PROBLEM TO WORK ON: In the records that follow, find each line containing "category" and copy it.

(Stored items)

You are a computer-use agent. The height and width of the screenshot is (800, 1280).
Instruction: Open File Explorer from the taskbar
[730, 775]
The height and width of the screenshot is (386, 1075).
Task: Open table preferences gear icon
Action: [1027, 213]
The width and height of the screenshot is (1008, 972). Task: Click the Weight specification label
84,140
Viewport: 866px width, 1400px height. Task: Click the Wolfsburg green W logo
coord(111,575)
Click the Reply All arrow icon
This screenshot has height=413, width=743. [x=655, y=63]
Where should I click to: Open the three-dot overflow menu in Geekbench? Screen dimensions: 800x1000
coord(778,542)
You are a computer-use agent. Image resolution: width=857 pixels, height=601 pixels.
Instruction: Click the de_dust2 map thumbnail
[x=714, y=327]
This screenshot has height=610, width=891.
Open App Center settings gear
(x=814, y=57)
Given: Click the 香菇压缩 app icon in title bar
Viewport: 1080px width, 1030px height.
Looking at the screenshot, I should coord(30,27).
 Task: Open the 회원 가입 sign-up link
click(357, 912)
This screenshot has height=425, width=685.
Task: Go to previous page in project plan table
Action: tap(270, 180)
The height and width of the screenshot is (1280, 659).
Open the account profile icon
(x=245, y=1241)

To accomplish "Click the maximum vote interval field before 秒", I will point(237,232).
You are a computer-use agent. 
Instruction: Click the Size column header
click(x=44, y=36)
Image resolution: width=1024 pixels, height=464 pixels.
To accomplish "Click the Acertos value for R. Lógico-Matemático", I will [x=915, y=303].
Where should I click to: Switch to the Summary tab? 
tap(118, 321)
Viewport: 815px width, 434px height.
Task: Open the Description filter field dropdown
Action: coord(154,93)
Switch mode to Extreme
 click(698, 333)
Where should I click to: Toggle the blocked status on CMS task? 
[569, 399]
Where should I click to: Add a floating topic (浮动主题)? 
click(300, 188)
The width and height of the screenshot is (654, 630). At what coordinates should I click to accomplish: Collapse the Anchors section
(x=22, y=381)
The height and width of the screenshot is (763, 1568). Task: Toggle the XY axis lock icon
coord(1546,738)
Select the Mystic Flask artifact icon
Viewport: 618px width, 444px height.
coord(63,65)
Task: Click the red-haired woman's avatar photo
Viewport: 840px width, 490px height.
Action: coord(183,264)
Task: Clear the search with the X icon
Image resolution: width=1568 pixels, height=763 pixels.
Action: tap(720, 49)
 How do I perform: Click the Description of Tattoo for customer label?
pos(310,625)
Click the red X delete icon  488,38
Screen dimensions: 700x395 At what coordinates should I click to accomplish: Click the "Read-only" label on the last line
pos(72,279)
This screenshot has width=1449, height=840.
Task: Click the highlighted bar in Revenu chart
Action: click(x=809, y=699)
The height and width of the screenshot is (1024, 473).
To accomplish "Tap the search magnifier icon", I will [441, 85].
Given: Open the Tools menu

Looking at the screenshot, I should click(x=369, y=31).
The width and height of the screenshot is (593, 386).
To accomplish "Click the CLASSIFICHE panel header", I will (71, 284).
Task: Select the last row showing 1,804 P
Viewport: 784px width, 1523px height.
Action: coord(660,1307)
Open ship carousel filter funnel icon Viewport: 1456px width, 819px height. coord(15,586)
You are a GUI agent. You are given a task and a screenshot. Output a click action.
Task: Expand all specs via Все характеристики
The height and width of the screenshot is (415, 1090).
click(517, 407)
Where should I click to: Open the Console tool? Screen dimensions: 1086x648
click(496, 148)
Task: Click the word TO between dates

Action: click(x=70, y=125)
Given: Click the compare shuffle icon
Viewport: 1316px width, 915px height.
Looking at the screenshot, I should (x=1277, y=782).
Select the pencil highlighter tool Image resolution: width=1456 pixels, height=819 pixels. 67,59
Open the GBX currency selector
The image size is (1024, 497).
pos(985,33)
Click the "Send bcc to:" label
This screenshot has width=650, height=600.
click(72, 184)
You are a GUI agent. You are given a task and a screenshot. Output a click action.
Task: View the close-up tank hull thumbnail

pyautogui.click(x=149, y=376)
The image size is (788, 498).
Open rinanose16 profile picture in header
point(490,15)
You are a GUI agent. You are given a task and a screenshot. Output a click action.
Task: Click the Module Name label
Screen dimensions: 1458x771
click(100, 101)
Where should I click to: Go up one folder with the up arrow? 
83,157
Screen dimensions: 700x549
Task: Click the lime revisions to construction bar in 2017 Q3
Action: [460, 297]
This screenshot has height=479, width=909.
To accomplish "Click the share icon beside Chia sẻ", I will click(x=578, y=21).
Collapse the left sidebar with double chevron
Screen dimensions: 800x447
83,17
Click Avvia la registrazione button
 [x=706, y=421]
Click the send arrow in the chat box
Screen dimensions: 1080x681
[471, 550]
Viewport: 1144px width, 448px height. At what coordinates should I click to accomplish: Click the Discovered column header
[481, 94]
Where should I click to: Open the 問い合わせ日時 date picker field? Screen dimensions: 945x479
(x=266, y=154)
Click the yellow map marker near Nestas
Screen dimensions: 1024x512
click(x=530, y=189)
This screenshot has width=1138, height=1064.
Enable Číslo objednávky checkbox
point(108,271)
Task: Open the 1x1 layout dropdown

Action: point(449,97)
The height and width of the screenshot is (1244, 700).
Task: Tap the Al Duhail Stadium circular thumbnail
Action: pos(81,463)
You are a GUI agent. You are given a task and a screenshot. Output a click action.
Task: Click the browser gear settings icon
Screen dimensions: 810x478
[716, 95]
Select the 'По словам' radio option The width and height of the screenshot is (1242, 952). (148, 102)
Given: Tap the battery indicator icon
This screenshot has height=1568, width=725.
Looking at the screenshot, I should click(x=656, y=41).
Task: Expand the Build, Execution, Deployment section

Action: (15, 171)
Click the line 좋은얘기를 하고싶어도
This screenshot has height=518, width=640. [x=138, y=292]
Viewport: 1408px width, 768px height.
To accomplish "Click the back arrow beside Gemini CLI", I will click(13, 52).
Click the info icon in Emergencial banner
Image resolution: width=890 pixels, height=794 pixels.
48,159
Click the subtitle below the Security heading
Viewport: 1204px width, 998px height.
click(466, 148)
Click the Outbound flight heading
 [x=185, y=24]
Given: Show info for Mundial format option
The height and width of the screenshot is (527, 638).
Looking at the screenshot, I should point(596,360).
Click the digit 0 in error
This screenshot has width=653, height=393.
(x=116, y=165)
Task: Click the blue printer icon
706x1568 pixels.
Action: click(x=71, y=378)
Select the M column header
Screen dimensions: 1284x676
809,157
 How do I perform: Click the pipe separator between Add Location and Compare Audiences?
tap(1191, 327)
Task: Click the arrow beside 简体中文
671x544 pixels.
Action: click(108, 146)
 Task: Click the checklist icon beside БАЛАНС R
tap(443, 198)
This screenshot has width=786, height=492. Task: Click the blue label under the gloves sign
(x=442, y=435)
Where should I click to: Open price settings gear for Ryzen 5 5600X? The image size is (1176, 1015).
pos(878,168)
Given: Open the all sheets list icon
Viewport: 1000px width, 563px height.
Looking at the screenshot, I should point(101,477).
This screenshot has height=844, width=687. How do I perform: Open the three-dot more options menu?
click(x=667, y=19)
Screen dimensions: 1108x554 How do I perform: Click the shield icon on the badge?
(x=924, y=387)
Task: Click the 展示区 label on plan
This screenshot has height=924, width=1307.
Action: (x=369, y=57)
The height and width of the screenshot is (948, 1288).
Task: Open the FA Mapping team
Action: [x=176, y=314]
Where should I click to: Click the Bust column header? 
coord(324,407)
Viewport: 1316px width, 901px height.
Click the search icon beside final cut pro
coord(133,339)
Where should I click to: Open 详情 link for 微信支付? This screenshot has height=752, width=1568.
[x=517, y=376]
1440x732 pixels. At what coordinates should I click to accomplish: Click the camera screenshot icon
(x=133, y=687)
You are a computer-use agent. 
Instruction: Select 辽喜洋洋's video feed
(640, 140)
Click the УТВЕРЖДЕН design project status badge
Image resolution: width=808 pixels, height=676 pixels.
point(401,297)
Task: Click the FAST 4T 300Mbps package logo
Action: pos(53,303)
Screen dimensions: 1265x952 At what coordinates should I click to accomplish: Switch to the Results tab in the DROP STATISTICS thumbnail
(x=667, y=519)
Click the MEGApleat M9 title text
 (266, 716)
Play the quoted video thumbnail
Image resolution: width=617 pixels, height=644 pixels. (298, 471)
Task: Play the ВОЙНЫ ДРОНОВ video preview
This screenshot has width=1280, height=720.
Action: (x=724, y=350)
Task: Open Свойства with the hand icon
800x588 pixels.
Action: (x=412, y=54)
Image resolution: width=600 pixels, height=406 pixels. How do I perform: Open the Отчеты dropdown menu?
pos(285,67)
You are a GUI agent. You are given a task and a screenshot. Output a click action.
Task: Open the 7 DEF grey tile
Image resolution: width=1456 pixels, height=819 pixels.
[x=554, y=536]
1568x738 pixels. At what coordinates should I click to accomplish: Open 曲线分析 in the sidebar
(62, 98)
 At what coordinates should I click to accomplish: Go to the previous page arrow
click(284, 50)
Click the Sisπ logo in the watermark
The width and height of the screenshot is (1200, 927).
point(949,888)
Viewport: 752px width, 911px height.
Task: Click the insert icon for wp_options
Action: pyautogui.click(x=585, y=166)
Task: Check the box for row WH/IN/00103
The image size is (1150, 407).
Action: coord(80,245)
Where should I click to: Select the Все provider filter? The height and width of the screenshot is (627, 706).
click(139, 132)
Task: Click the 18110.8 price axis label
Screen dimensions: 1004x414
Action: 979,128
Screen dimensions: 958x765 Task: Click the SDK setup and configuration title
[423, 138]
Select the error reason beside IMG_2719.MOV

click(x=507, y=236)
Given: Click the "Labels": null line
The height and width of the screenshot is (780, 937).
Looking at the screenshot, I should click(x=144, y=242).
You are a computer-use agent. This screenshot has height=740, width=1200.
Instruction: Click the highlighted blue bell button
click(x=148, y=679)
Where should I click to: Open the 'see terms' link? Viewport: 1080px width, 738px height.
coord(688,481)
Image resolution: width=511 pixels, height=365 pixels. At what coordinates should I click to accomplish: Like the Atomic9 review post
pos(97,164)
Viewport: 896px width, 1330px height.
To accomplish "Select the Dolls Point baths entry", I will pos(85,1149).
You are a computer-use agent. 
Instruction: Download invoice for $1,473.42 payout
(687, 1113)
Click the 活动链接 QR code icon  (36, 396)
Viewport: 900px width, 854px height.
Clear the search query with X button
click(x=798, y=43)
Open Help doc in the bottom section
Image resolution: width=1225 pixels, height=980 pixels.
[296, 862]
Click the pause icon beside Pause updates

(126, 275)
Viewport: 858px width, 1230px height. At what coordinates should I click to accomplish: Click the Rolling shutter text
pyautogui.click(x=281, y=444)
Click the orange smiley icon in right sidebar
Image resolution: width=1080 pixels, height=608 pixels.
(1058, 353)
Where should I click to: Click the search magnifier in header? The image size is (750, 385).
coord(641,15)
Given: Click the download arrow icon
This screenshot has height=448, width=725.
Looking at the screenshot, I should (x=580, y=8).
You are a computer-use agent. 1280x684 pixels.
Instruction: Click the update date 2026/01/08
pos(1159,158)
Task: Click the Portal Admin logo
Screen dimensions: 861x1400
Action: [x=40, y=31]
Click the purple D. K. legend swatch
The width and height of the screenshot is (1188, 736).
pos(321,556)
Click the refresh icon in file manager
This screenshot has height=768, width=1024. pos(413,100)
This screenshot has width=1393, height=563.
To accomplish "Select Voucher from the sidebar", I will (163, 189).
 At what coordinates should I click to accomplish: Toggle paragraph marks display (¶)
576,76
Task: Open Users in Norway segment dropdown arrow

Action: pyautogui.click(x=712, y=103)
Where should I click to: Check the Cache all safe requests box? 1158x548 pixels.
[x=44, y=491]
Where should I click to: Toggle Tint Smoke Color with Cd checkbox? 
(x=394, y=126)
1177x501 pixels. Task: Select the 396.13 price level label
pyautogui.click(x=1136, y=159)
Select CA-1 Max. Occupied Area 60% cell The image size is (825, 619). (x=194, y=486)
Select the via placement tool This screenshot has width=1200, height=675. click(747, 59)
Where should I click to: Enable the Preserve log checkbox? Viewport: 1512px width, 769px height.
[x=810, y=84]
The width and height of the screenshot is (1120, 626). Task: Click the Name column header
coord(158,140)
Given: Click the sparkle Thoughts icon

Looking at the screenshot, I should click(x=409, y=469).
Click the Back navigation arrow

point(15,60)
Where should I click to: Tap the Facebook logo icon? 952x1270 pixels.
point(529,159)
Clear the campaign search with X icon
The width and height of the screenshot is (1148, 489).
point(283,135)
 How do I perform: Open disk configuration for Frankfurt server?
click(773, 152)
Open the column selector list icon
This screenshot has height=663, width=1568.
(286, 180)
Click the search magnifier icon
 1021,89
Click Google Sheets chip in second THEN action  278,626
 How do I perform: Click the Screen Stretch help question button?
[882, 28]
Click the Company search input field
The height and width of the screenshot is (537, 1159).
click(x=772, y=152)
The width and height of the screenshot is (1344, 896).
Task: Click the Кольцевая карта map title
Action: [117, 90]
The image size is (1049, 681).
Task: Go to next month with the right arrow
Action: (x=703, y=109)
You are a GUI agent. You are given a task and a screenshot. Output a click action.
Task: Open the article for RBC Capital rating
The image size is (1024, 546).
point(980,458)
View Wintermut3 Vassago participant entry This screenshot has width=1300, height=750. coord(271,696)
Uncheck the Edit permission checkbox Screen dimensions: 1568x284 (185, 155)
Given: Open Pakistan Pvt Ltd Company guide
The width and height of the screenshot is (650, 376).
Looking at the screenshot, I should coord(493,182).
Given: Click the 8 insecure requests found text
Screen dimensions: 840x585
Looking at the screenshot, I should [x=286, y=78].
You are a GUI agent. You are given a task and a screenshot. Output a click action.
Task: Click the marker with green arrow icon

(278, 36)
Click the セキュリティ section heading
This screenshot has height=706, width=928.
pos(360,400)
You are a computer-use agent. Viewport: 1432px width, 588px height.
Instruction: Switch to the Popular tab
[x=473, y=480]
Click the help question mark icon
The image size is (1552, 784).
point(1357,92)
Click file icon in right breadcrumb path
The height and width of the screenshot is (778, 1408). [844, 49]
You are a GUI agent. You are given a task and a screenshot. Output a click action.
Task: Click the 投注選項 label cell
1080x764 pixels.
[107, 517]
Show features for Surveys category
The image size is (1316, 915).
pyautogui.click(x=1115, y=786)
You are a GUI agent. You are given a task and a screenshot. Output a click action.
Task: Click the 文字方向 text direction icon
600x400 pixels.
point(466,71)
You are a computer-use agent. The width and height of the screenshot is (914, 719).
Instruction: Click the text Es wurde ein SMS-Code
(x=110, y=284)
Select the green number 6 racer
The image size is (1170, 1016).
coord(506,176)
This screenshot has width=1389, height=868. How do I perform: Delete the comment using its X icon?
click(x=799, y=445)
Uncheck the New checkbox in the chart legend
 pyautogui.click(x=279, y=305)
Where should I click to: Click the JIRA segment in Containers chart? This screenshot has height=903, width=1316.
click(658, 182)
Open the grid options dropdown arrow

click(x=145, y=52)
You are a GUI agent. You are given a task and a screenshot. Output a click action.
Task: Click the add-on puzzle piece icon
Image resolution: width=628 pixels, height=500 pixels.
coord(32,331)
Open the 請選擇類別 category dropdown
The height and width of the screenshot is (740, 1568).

PROBLEM SOLUTION:
Show features for Surveys category
Open the 請選擇類別 category dropdown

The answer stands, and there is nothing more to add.